Overview#

qtoolkit is a Python package designed to provide a programmatic interface for interacting with standard queue managers commonly found on high-performance computing (HPC) clusters, such as Slurm, PBS, and SGE.

The primary goal of qtoolkit is to offer a slim, flexible, and decoupled tool that allows third-party software to manage computational jobs without being tied to the specific details of a particular scheduler or the environment where commands are executed.

Design Philosophy#

qtoolkit is built around several key design choices:

  • Slim dependencies: The package aims to have minimal dependencies, making it easy to integrate into various environments and workflows.

  • Decoupled command generation and parsing: Instead of directly executing commands, qtoolkit’s scheduler interfaces (subclasses of BaseSchedulerIO) expose methods to:

    • Build the shell commands required for job submission, cancellation, and monitoring.

    • Parse the output of these commands into standardized Python objects.

  • Platform agnostic execution: By separating command generation from execution, qtoolkit allows users to choose how and where the commands are run (e.g., locally, via SSH, or through other remote execution frameworks).

  • Standardized data objects: qtoolkit uses a set of common data objects (like QJob, QResources, and QState) to represent jobs and their requirements across different schedulers, providing a consistent API for users.

Supported Schedulers#

Currently, qtoolkit provides implementations for the following queue managers:

  • Slurm: Simple Linux Utility for Resource Management.

  • PBS: Portable Batch System (including variants like OpenPBS and PBS Professional).

  • SGE: Sun Grid Engine (and its descendants).

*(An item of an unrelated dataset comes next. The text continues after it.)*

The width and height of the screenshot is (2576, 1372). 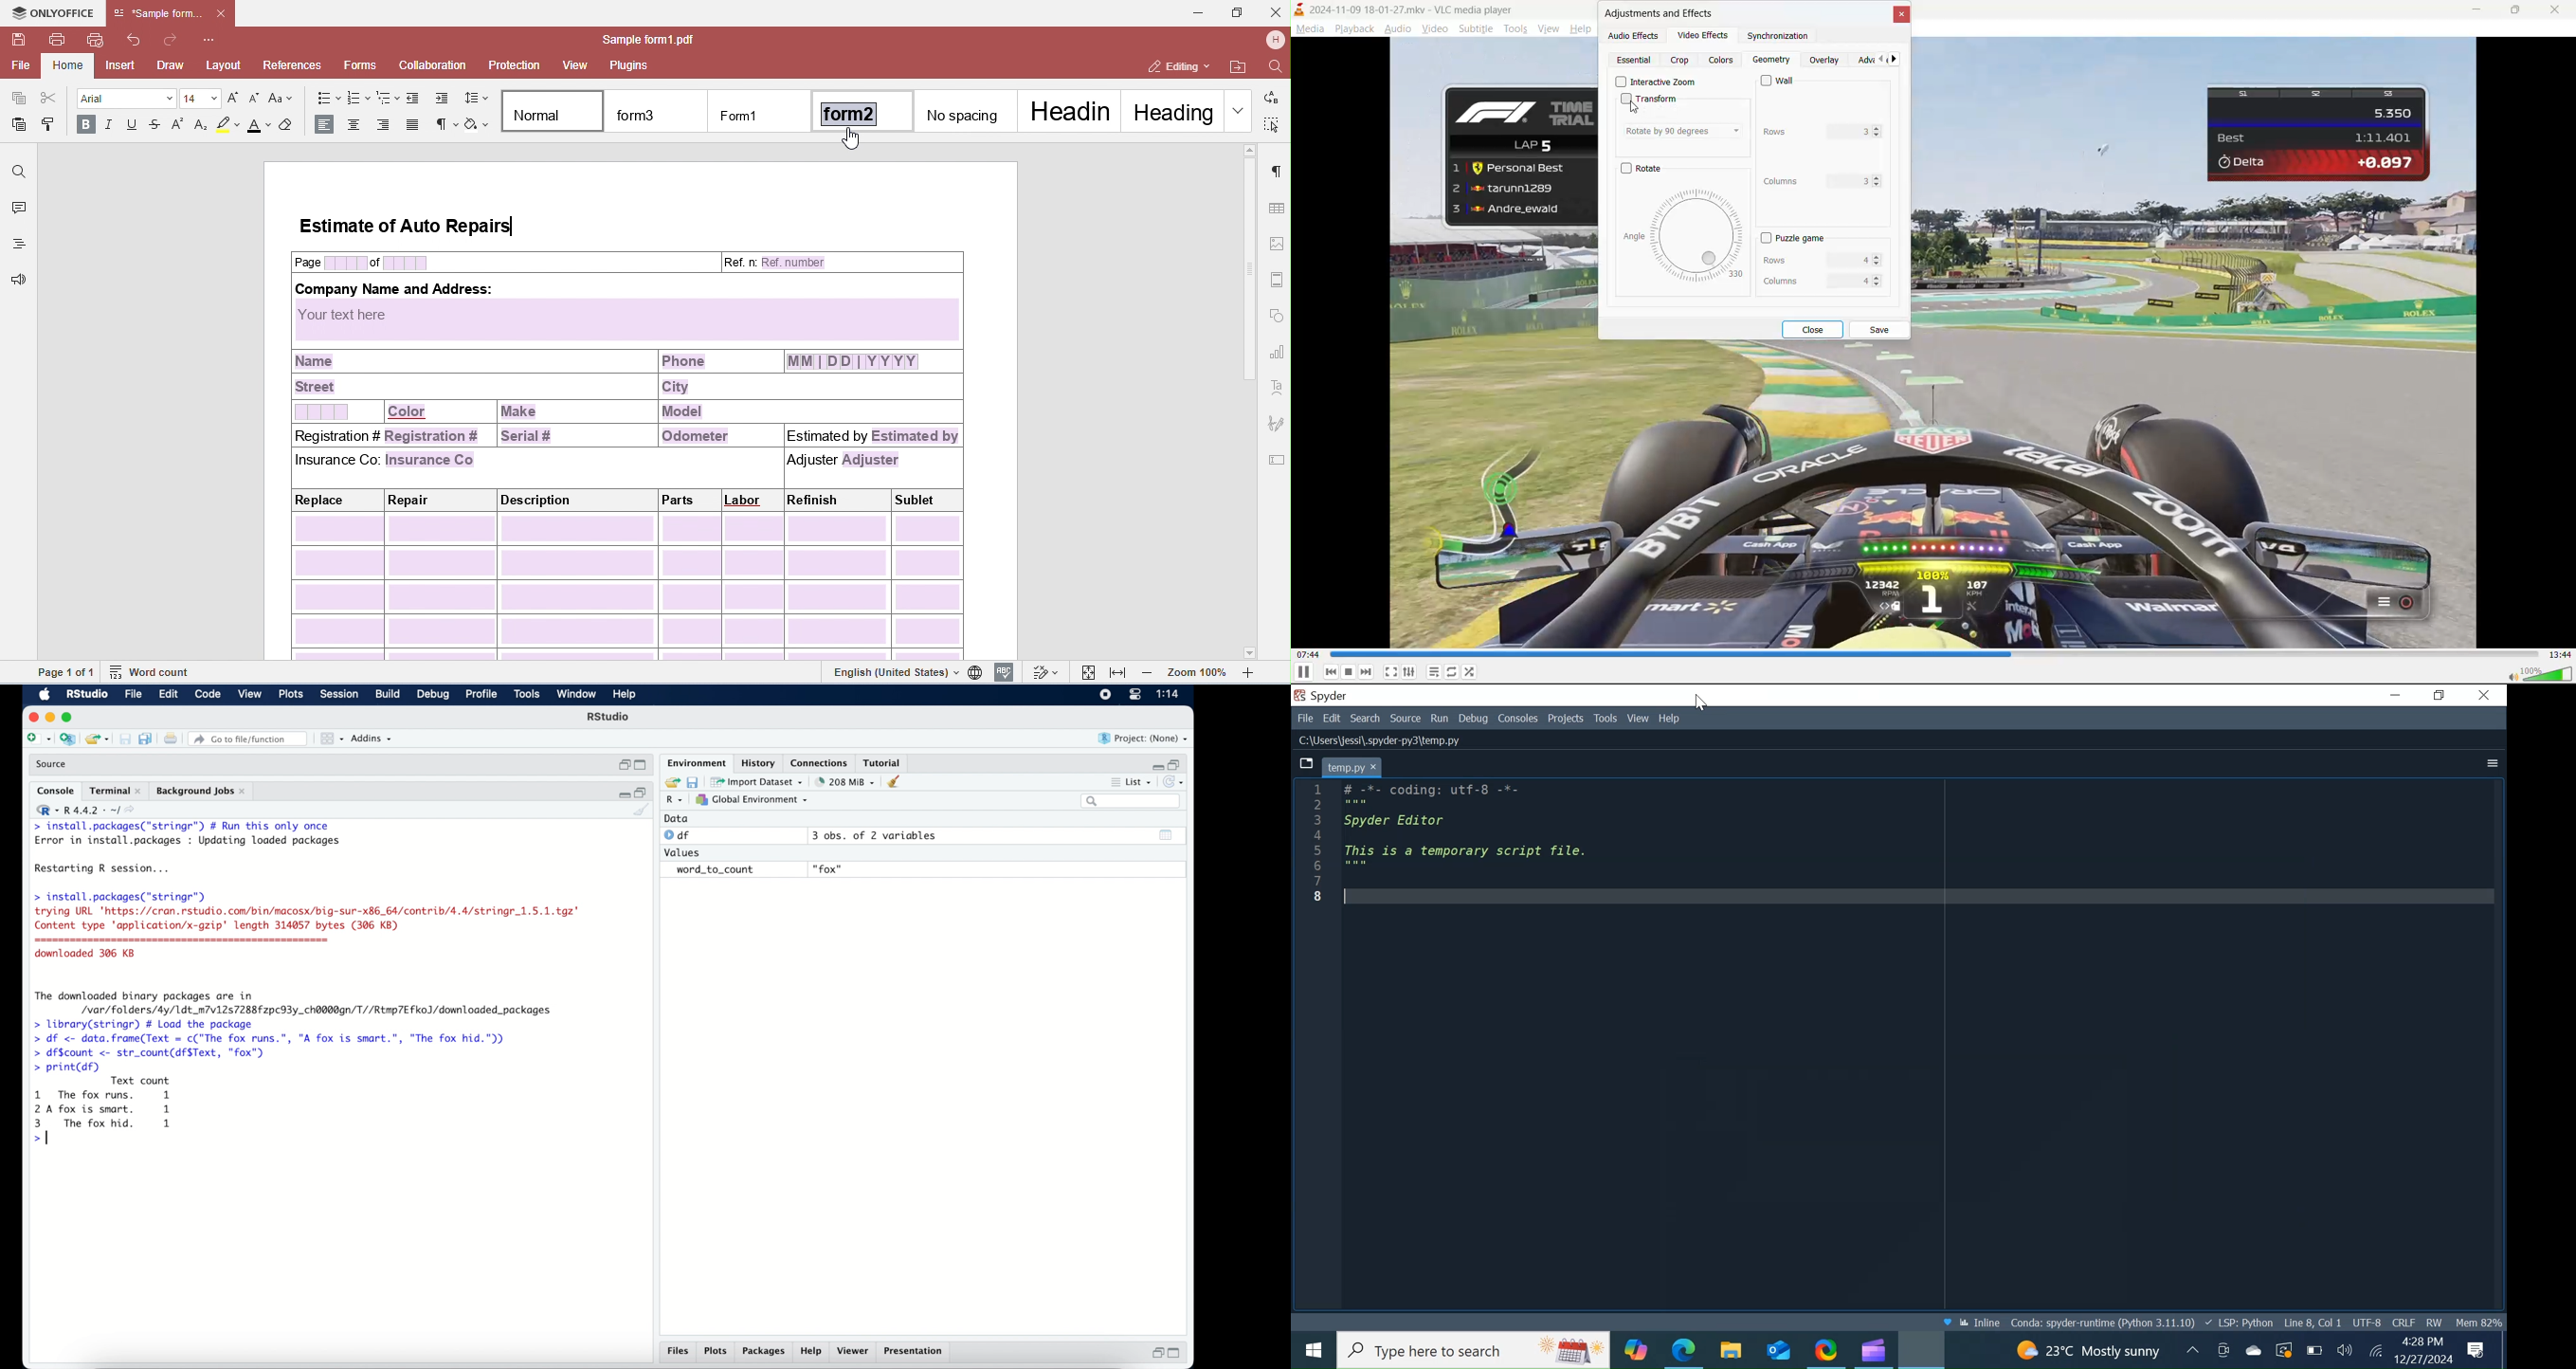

Aside from HPC schedulers, qtoolkit also supports executing commands and monitoring them in a unix shell.

How it Works#

The core of qtoolkit is built around the SchedulerIO classes, which focus on the decoupled generation of shell commands and the parsing of their outputs. This allows users to integrate scheduler interactions into any environment without being forced into a specific execution model.

The standard operations provided by each SchedulerIO implementation include:

  • Script generation: build a full shell script with appropriate scheduler headers.

  • Submission: generate the command to submit a script (e.g., sbatch or qsub).

  • Job status: query job information.

  • Cancellation: terminate a job.

When defining job requirements (like nodes, memory, or time), users can choose between:

  1. QResources object: A standardized, scheduler-agnostic data object. This helps maintaining portability across different cluster environments.

  2. Options dictionary: A simple dictionary with keys that match the identifiers in the scheduler’s header template. This provides a direct, low-level way to pass parameters specific to a particular scheduler.

While qtoolkit provides a QueueManager and Host abstraction to simplify the common case of executing these commands locally or via SSH, the primary strength of the package lies in its ability to generate and parse these commands independently of how they are run.